Pending sentencing, scheduled for August, this verdict brings to an end the series of federal and state trials faced by the four police officers involved in the event three years ago. Their doom, however, began the day after Floyd's death, when they were fired. Thao himself is serving a three-and-a-half year federal court sentence for failing to provide medical aid to the deceased during the operation and for failing to stop Officer Derek Chauvin.

For Hennepin County Judge Peter Cahill, "Thao made a conscious decision to actively participate in Floyd's death." The verdict states that the former agent "Like the bystanders, Thao could see Floyd’s life slowly ebbing away as the restraint continued." In addition, he insisted that his work holding the spectators was key to Floyd's eventual death.

Floyd's family, "grateful" for the sentence

The deceased's family's legal team, led by Ben Crump, issued a statement stressing that the family members were "grateful for another measure of accountability for his death. Nearly three years after George was murdered, the family and the Minneapolis community continue to heal as the criminal justice system prevails.

For his part, Thao's lawyer, Robert Paule, argued that his client thought Floyd was suffering from delirium as a result of the cocktail of drugs he had consumed. "Whether or not this medical phenomenon is real, Thao was taught that people in these highly agitated states are extremely dangerous to themselves and others, unless they are restrained until they are sedated," the attorney wrote. In his closing argument, counsel stressed that "every one" of the ex-cop's actions that day was based on training received from the Minneapolis Police Department.

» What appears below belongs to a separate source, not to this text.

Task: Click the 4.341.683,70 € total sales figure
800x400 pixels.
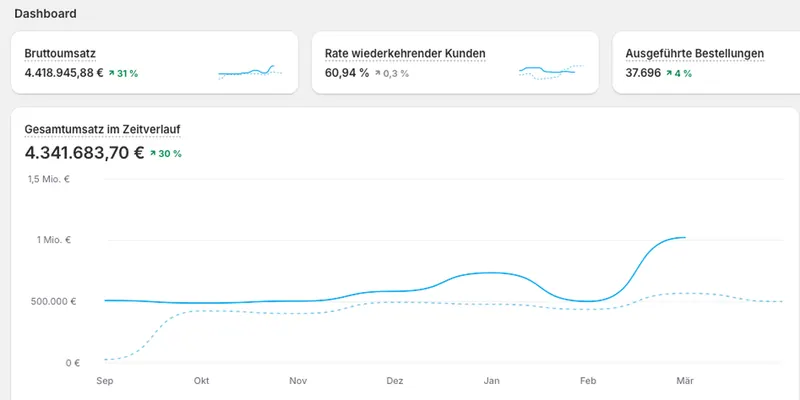Action: 85,153
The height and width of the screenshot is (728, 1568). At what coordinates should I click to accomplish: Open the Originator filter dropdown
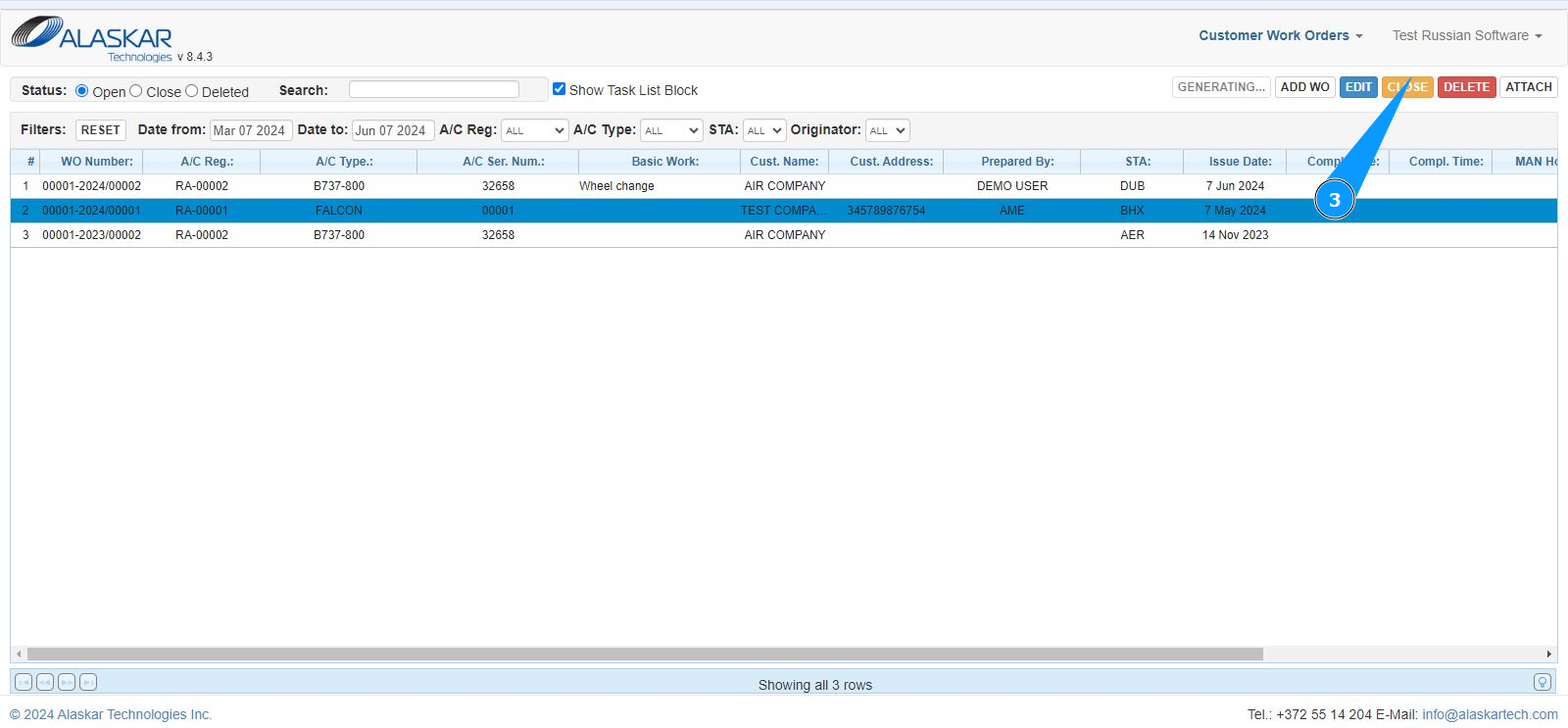pos(888,130)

BLM and changes in police action protocols

The death of George Floyd occured during his arrest for trying to pay for a pack of cigarettes with a counterfeit bill. When the officers appeared, Floyd showed an aggressive attitude, so the police officers proceeded to immobilize him. Floyd's death sparked a wave of violent riots that reignited the Black Lives Matter movement and changes in police department codes across the country.